What is required:
After finding the line with "Given: Open Sam S. Pollard's profile picture" in the data below, set down exactly each line through the one with "The image size is (757, 511).", inclusive, and stop there.

Record extracts Block Start

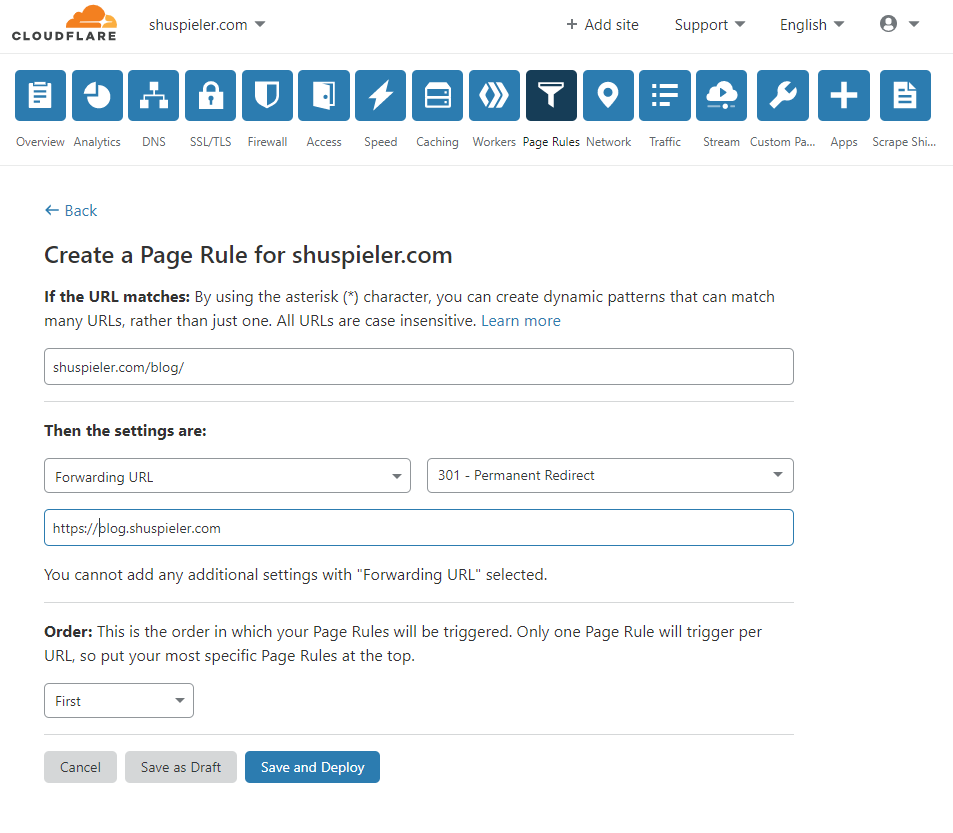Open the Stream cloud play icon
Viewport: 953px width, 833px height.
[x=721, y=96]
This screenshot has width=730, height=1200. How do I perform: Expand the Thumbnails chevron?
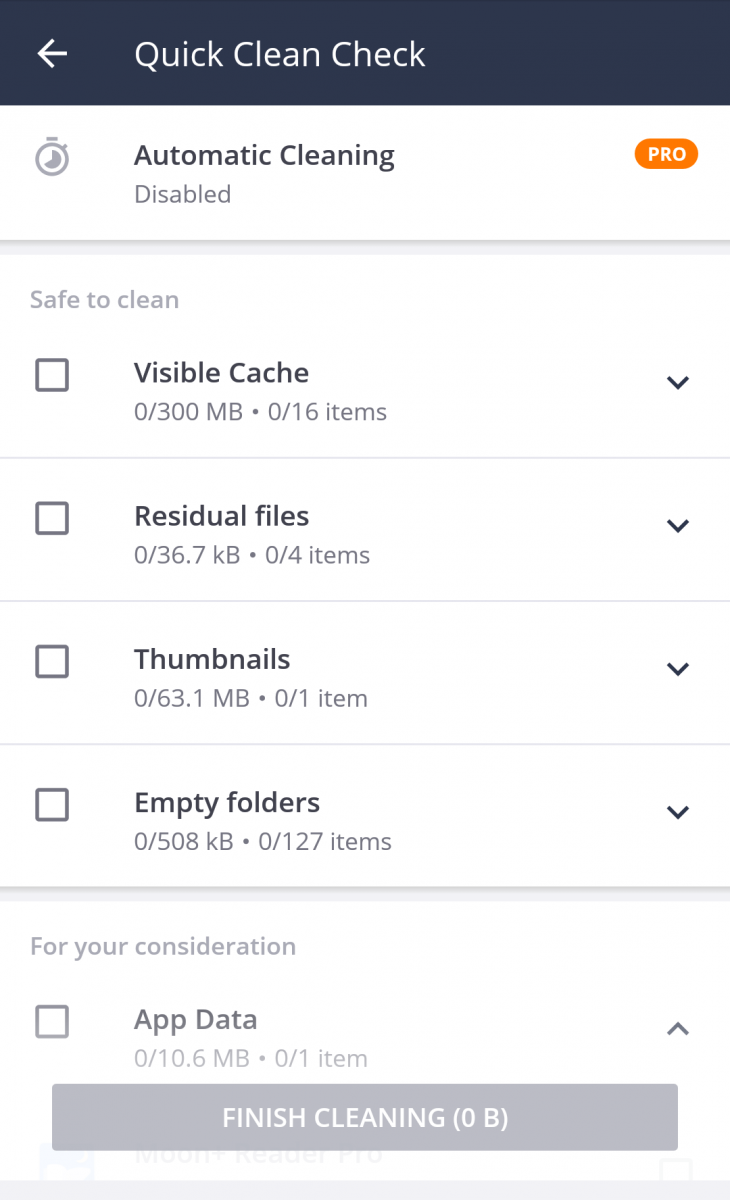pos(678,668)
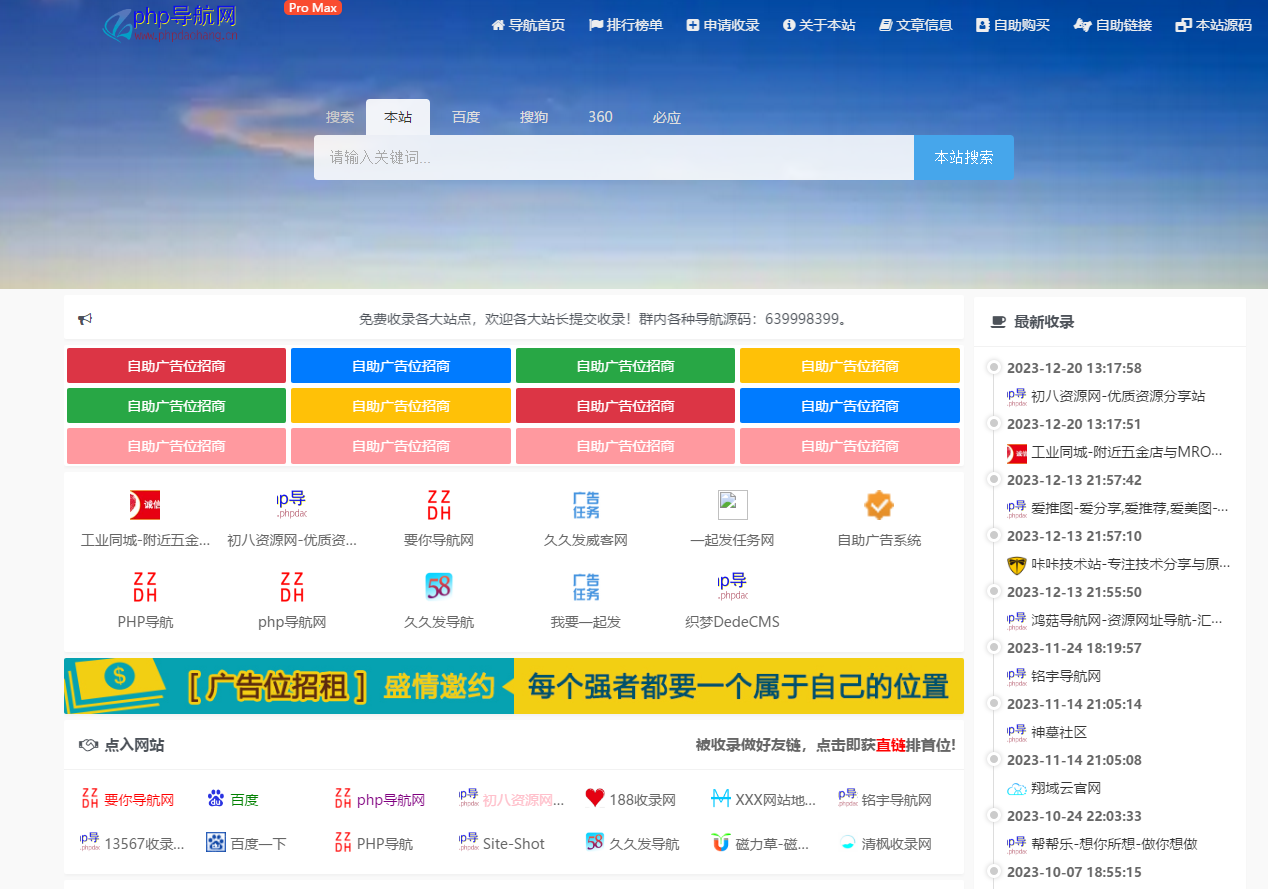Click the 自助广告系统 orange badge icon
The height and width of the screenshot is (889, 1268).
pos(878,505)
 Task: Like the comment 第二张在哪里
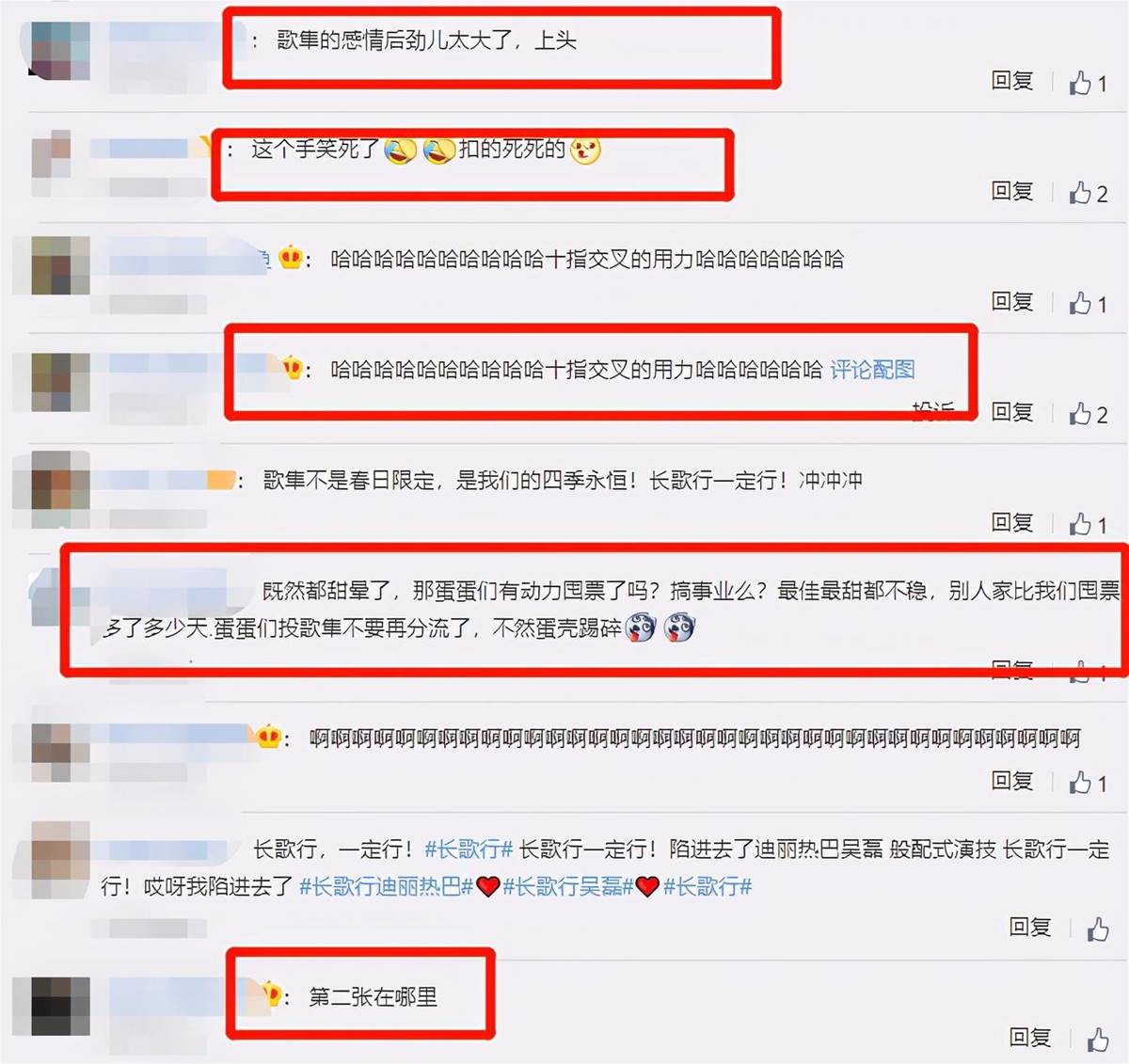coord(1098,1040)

Record extracts Block End
Record extracts Block Start

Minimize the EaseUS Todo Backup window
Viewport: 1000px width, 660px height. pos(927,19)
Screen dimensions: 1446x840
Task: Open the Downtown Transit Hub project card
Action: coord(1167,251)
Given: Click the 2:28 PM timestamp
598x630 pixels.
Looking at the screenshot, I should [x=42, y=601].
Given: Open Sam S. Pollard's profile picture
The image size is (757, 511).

Record extracts Block End

Task answer:
Given: Open Sam S. Pollard's profile picture
The image size is (757, 511).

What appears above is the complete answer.